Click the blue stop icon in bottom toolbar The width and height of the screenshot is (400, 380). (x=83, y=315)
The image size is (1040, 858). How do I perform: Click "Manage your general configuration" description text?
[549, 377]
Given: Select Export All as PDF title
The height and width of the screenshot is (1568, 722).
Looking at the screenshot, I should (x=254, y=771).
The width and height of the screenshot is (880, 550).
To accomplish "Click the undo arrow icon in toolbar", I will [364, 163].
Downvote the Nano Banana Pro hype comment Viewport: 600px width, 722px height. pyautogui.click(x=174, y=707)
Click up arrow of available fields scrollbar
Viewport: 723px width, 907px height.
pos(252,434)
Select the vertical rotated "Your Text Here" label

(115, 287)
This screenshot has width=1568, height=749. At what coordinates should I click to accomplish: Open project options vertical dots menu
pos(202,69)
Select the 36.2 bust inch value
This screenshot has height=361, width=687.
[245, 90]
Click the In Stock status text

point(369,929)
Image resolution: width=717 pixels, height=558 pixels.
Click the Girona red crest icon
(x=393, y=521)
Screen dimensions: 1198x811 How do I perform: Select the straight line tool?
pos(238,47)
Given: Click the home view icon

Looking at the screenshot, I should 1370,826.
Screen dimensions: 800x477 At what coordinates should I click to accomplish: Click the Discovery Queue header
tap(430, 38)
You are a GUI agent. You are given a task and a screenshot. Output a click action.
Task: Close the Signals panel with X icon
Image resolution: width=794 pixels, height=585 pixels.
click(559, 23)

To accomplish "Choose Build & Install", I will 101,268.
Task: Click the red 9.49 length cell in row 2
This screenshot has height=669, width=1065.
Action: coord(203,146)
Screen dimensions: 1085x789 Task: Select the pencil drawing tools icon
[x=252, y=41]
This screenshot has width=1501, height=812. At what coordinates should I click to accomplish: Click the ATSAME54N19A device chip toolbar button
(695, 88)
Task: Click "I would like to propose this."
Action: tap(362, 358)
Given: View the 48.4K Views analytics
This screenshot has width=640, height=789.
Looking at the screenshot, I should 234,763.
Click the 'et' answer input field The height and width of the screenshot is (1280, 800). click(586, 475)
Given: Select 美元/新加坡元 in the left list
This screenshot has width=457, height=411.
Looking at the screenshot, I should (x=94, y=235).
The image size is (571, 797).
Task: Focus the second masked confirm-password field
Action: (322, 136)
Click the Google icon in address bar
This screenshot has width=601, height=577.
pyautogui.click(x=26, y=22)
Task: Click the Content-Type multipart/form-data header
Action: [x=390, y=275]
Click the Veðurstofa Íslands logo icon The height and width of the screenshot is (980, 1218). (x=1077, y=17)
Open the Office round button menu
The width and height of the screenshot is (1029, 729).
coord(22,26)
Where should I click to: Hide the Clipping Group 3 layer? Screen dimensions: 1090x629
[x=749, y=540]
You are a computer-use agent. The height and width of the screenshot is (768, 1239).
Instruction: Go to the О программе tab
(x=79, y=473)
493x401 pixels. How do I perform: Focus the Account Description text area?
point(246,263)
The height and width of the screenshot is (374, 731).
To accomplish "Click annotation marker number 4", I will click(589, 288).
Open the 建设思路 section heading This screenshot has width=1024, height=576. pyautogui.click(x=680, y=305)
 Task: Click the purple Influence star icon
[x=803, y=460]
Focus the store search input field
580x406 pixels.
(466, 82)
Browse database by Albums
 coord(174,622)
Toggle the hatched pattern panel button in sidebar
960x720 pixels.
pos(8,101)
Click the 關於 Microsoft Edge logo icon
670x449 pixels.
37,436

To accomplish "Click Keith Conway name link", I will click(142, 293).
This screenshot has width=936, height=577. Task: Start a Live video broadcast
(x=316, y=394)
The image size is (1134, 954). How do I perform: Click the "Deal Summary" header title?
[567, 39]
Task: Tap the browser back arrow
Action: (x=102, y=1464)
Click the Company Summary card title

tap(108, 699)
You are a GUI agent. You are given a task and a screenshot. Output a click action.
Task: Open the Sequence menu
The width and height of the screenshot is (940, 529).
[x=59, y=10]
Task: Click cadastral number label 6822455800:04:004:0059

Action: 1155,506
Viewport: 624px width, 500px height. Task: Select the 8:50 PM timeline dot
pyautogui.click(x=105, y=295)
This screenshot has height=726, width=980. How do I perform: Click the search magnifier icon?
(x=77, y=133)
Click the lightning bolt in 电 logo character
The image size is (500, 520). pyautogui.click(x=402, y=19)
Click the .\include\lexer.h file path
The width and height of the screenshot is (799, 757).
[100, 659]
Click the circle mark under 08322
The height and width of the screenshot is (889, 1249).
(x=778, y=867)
******
▶ Work item
Copy out the lines above with "will" in them.

▶ Solution for this task
To accomplish "Click the undo arrow icon in toolbar", I will [364, 163].
To accomplish "Choose Build & Install", I will 101,268.
To accomplish "Click annotation marker number 4", I will click(589, 288).
To accomplish "Click Keith Conway name link", I will click(142, 293).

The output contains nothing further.